The answer should be the exact lines from the line containing "At what coordinates" through the last line of the material below, with no pictures.

—————

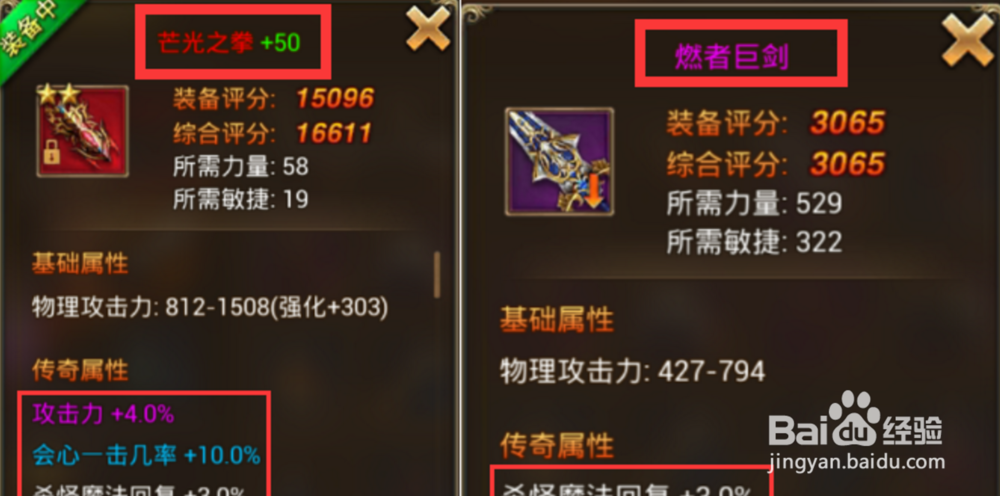Click the 会心一击几率 +10.0% attribute

tap(147, 456)
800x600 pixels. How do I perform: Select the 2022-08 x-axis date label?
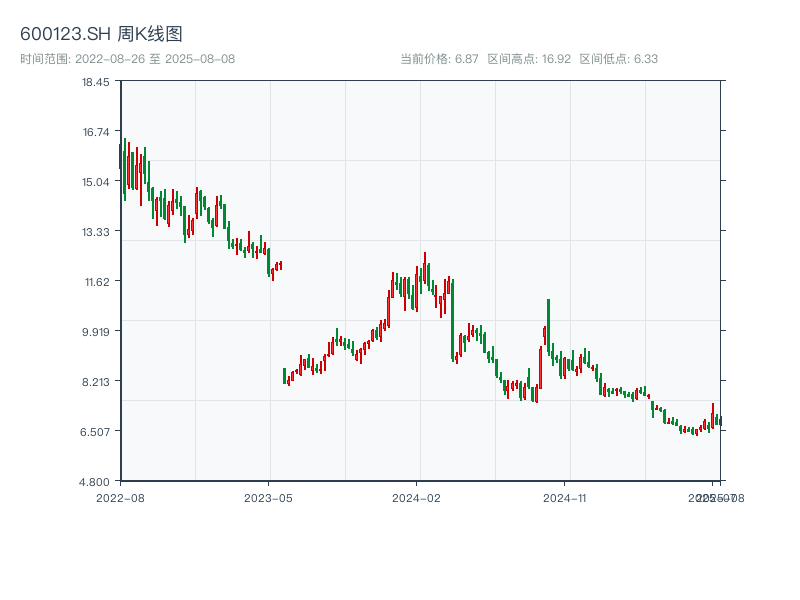click(120, 497)
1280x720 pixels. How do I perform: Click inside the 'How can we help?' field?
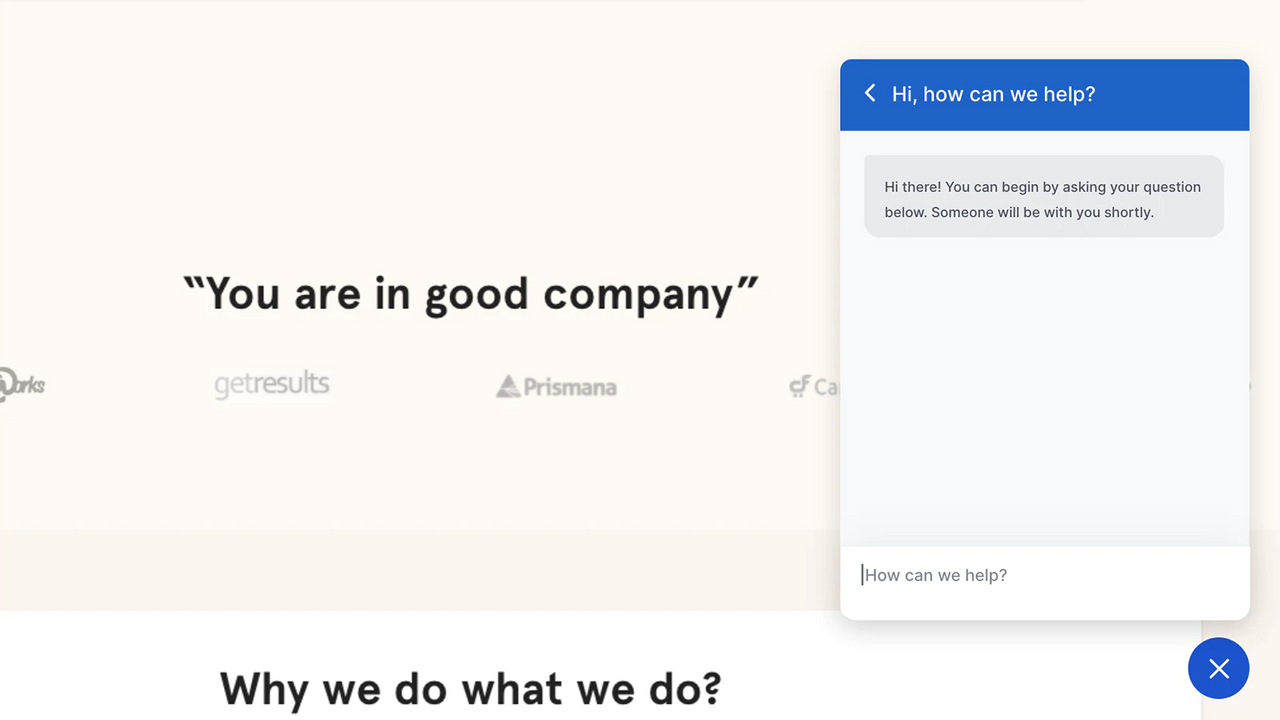coord(1000,575)
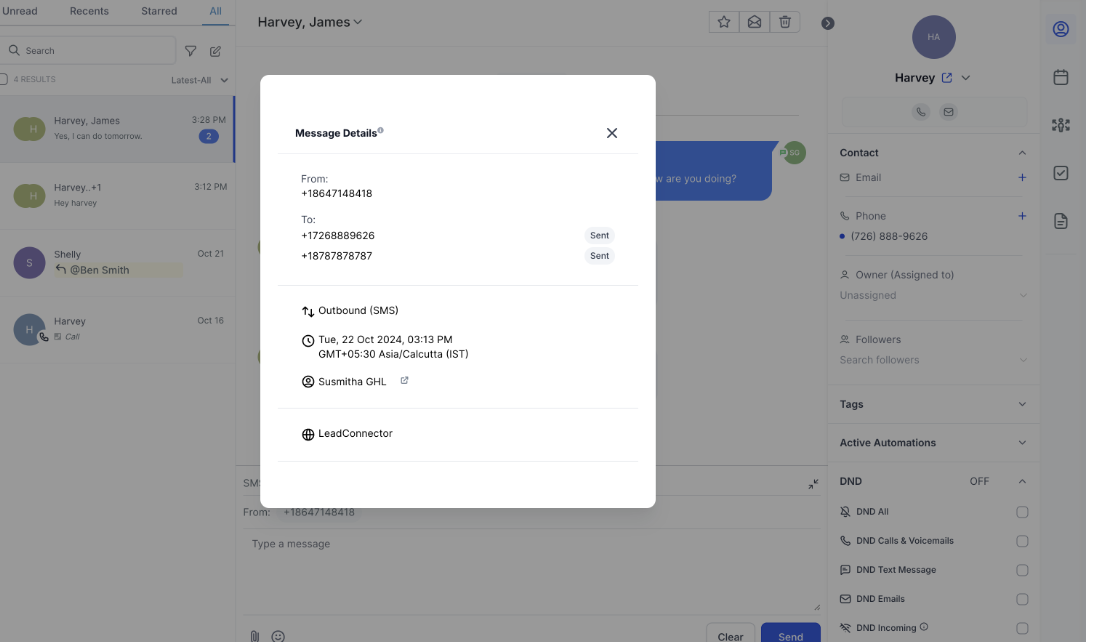Click the conversation search field
The image size is (1094, 642).
[x=95, y=51]
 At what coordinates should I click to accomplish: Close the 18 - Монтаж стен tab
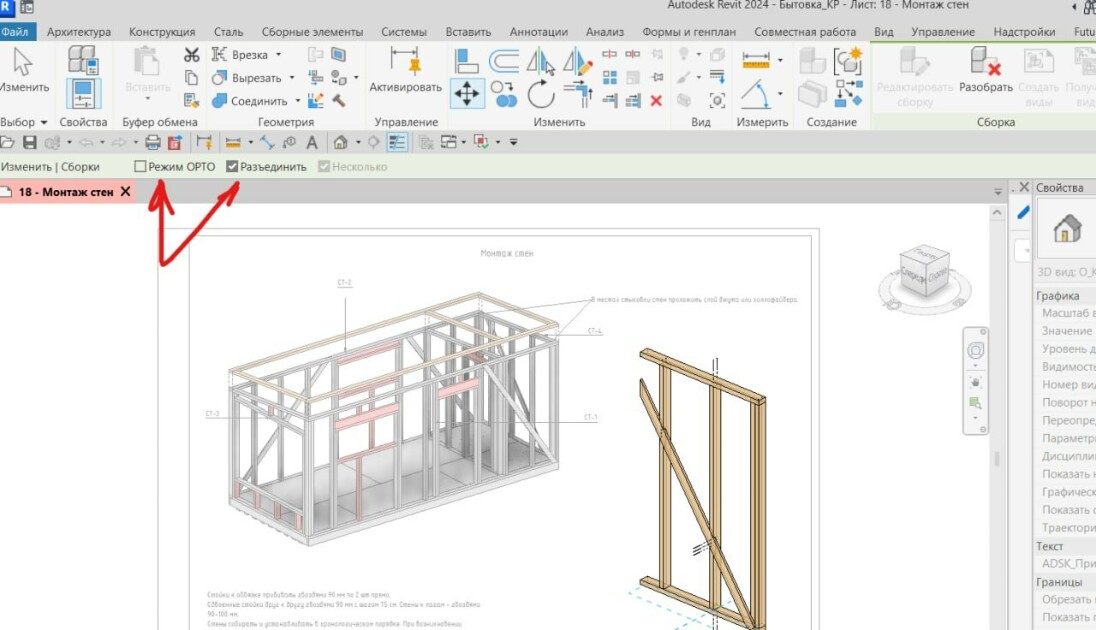click(126, 191)
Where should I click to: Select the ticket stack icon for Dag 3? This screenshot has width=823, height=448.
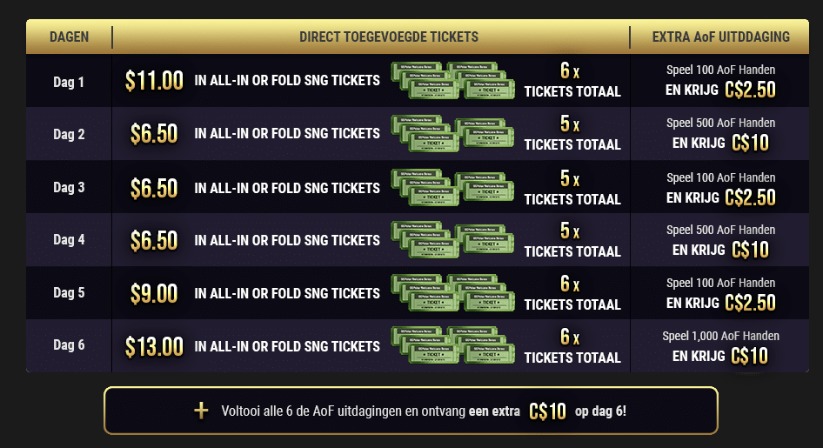tap(450, 187)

—————

## Output:
 At what coordinates should I click to accomplish: Close the 18 - Монтаж стен tab
click(126, 191)
Where should I click to: Select the ticket stack icon for Dag 3? This screenshot has width=823, height=448.
tap(450, 187)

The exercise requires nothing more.